Last year after a lengthy series of trials, the Praha-západ District Court and the Regional Court in Prague sentenced Stwora to six months in prison, suspended for two years, for the crime of promoting and supporting a movement aimed at suppressing human rights and freedoms. The District Court acquitted him twice before finally convicting him. The NS ruled on his appeal in May without holding a public hearing. The ruling has just now become available online. Theoretically, Stwora still has the option of filing a constitutional complaint against the verdict. Jana Pelcová, spokesperson for the Constitutional Court, says he has not yet taken advantage of that option.
The NS ruled that the publication of such an article cannot be excused as an effort to spark discussion. "A discussion conducted in the direction in which the content of the published article was heading, i.e., in the sense of denying the Holocaust committed against the Jewish population and the methods used in the death camps, would not be tolerated under the law and would risk criminal prosecution," reads the ruling of the judges' senate, presided over by Vladimír Jurka.
Yesterday Stwora published his response to the NS verdict on his website, www.zvedavec.org. "I doubt everything and I will not let others prescribe for me what I am permitted to doubt and what not. I doubt this more today than I ever have in the past. There are dozens, hundreds, maybe even thousands of other people, who did not doubt before, but who doubt now as a result of this trial," he wrote on the website.
The case concerns the Czech translation of an article entitled "The Four Million Version of the Holocaust", published in July 2007. The text included the following: "In reality there is no evidence that poisoned gas was used in any death camp, gas chamber, or gas oven."

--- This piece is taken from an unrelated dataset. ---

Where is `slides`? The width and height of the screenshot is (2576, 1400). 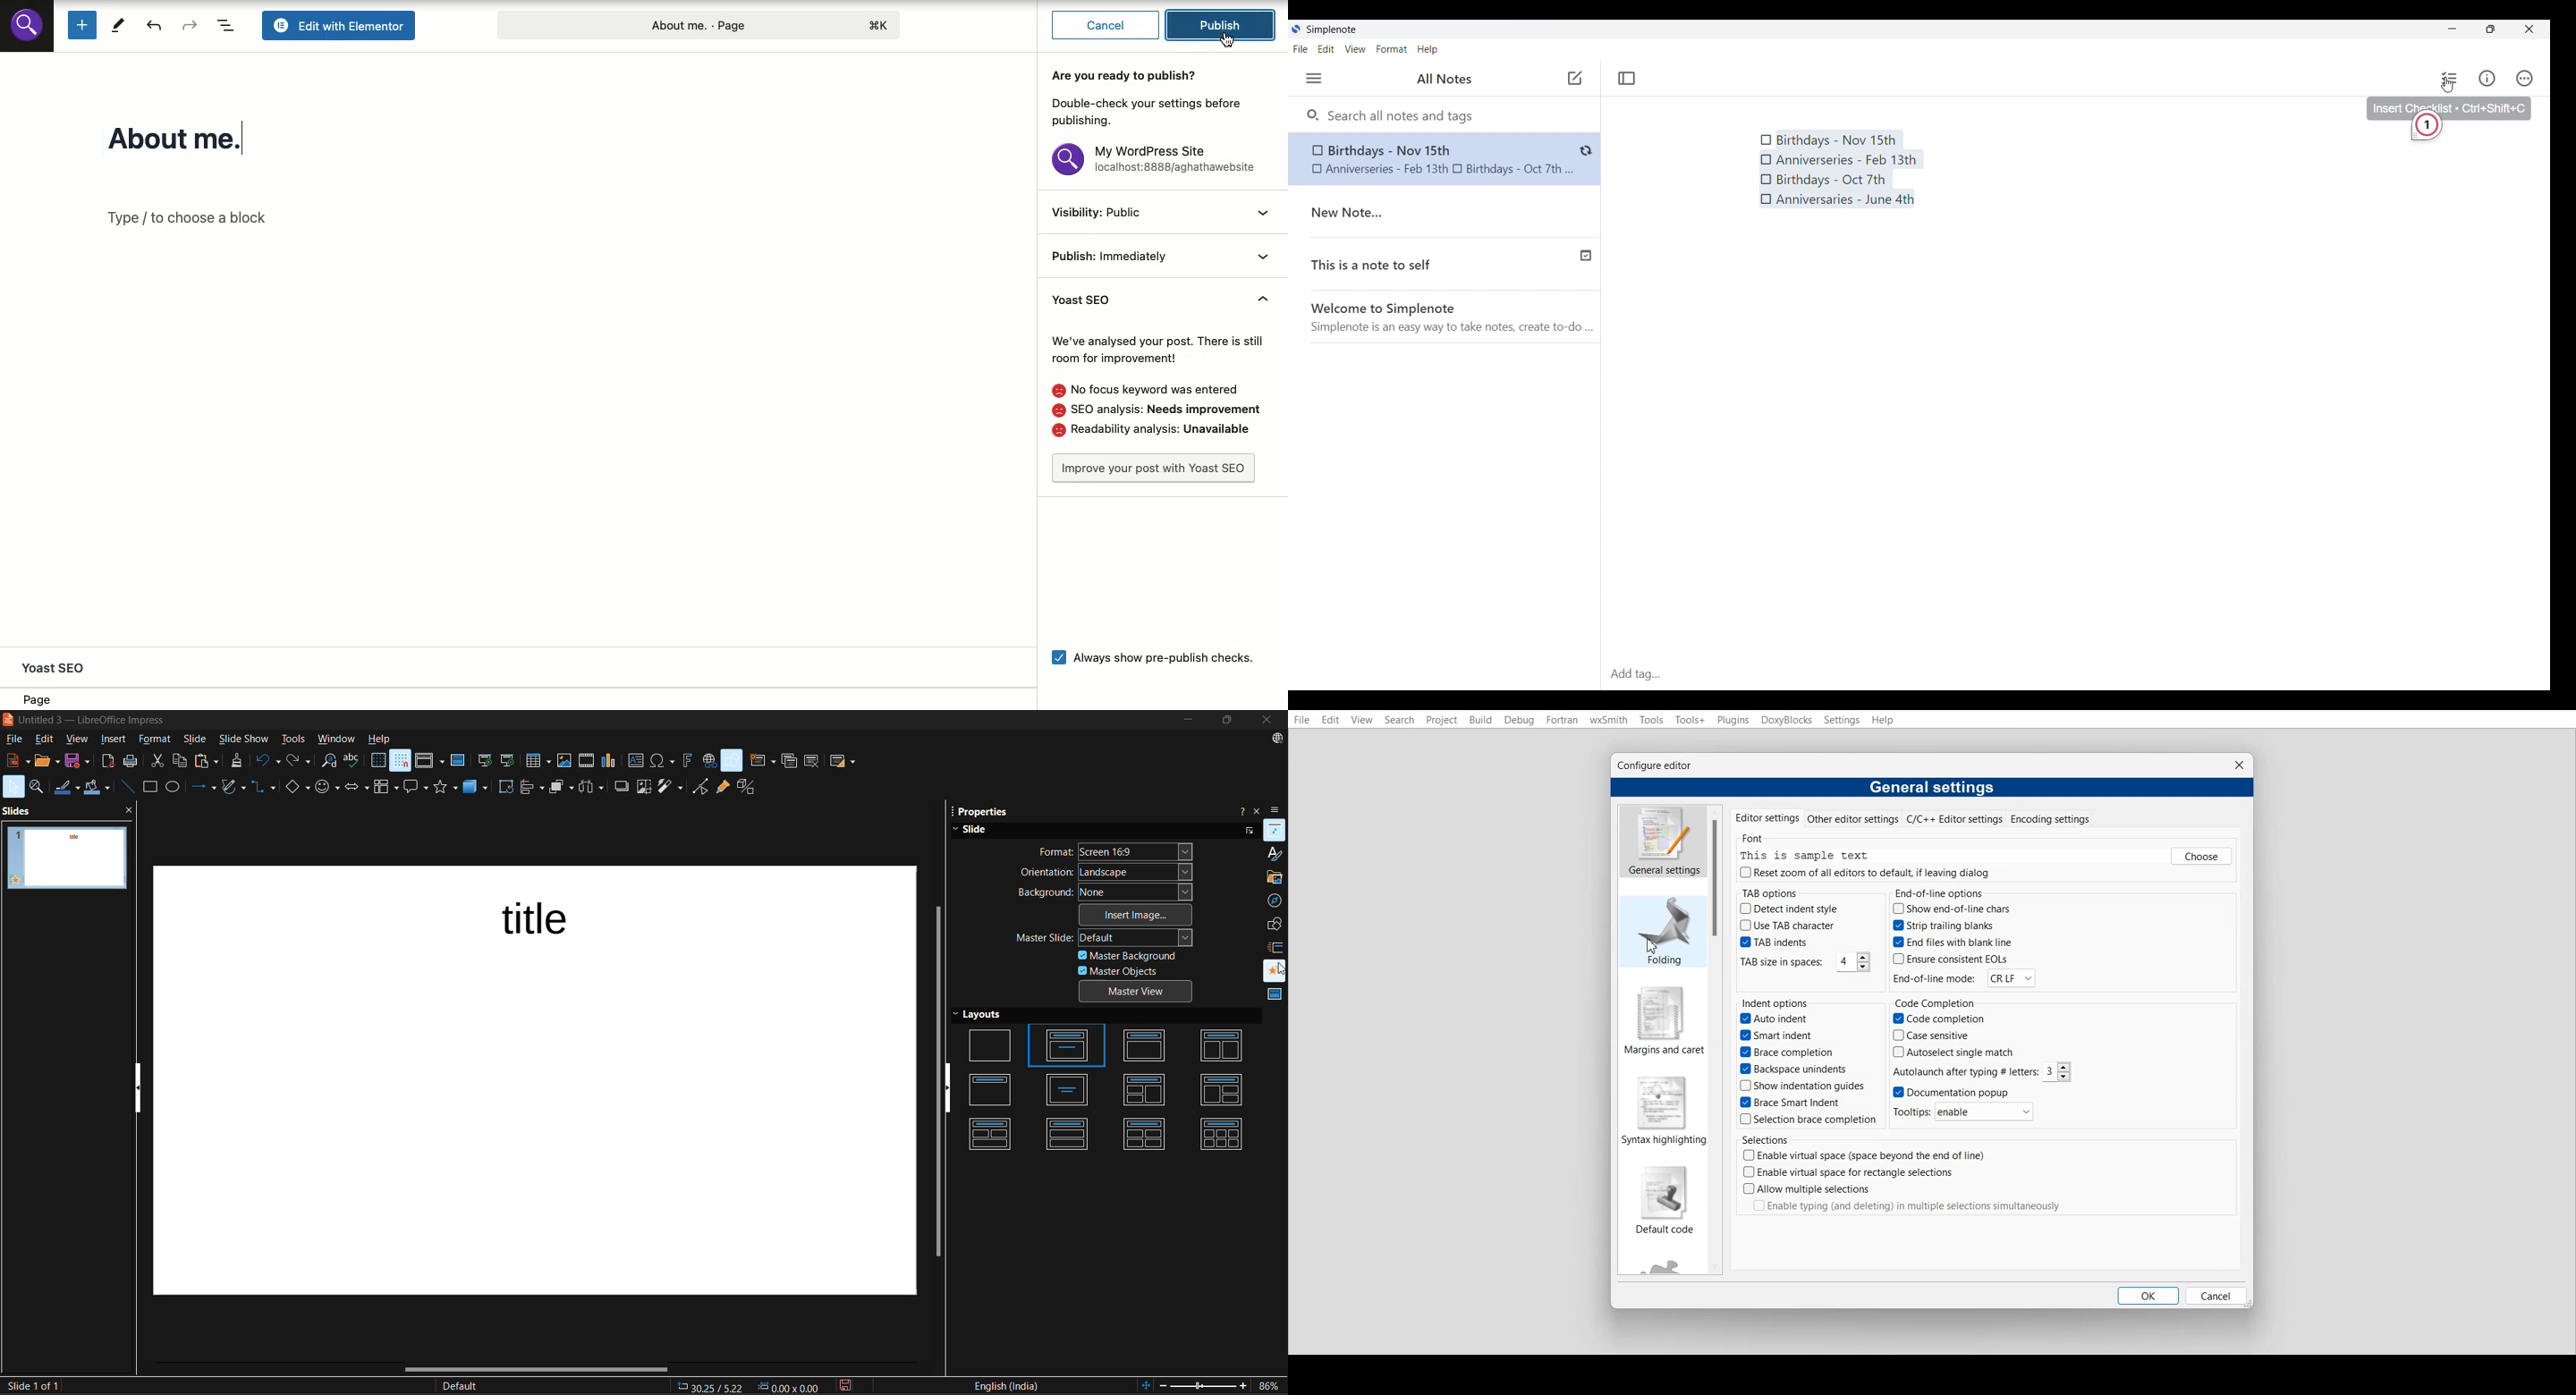
slides is located at coordinates (21, 810). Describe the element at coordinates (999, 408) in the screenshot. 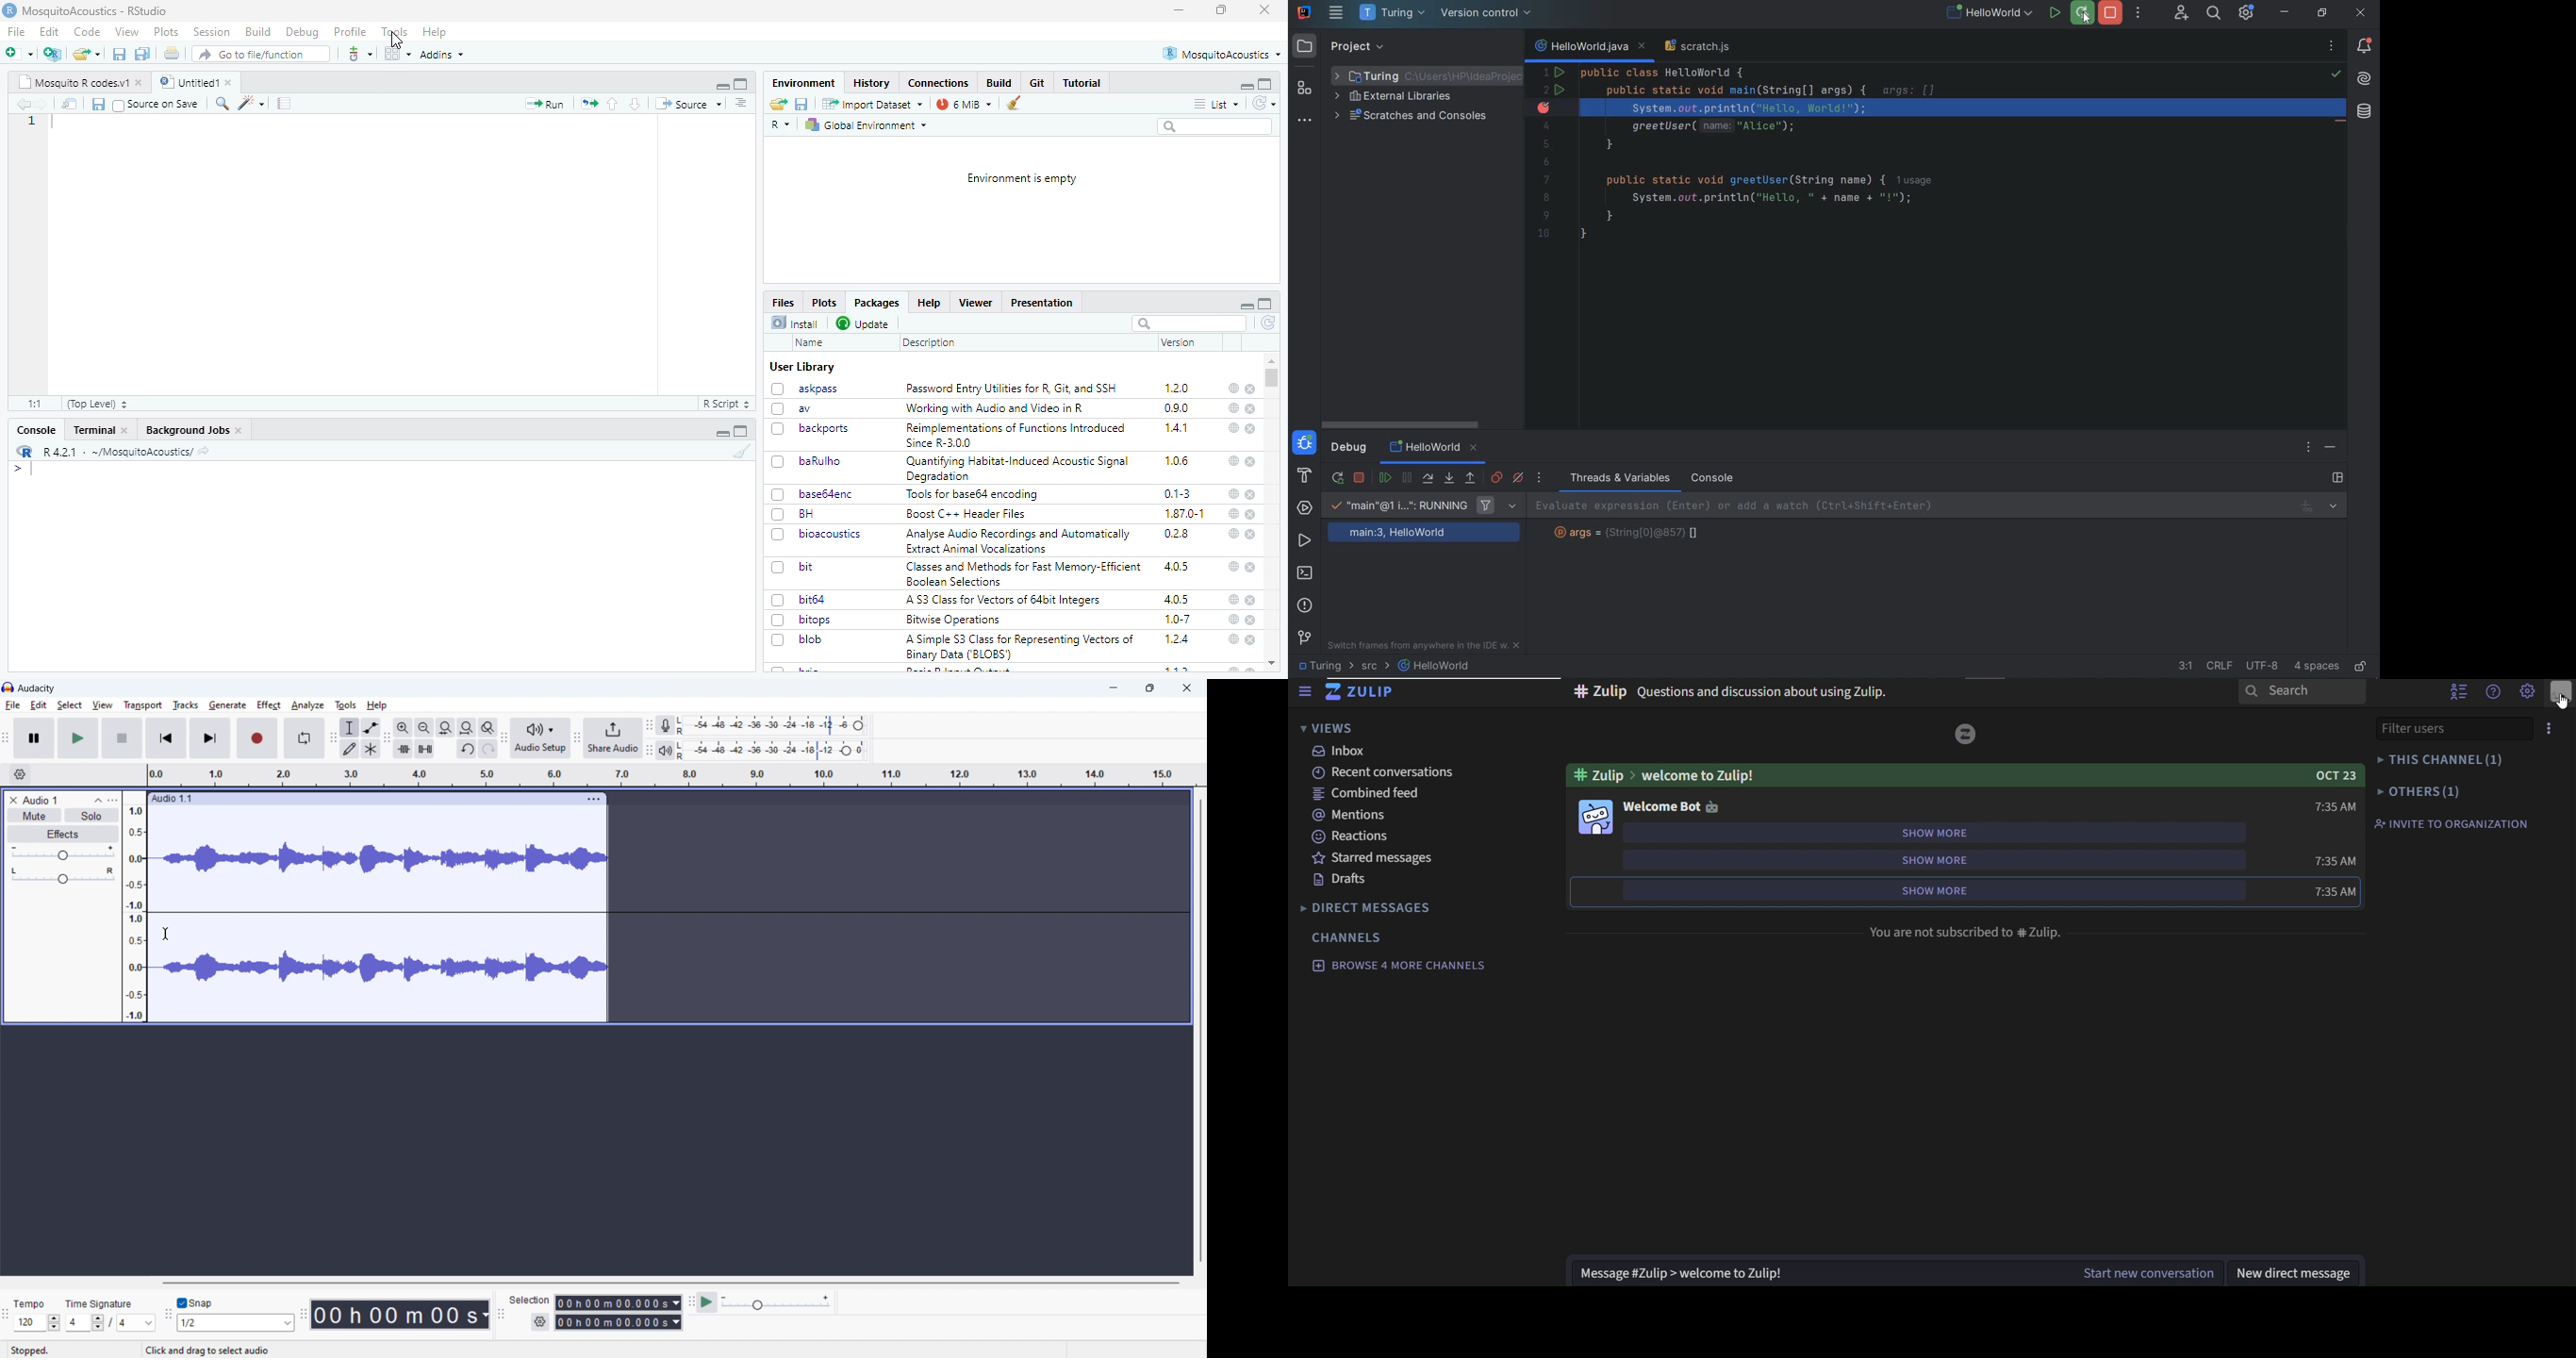

I see `‘Working with Audio and Video in R` at that location.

The prosecution charged that Stwora published the text with the intention to polemicize the "essence and extent of the Nazi genocide against the Jews during the Second World War". Stwora responded by claiming the article does not doubt the Holocaust but merely points out discrepancies in official information sources about it. He also argued his freedom of speech to express such opinions. The courts, however, reminded him that freedom of speech is not absolute and that it ends where Holocaust denial begins.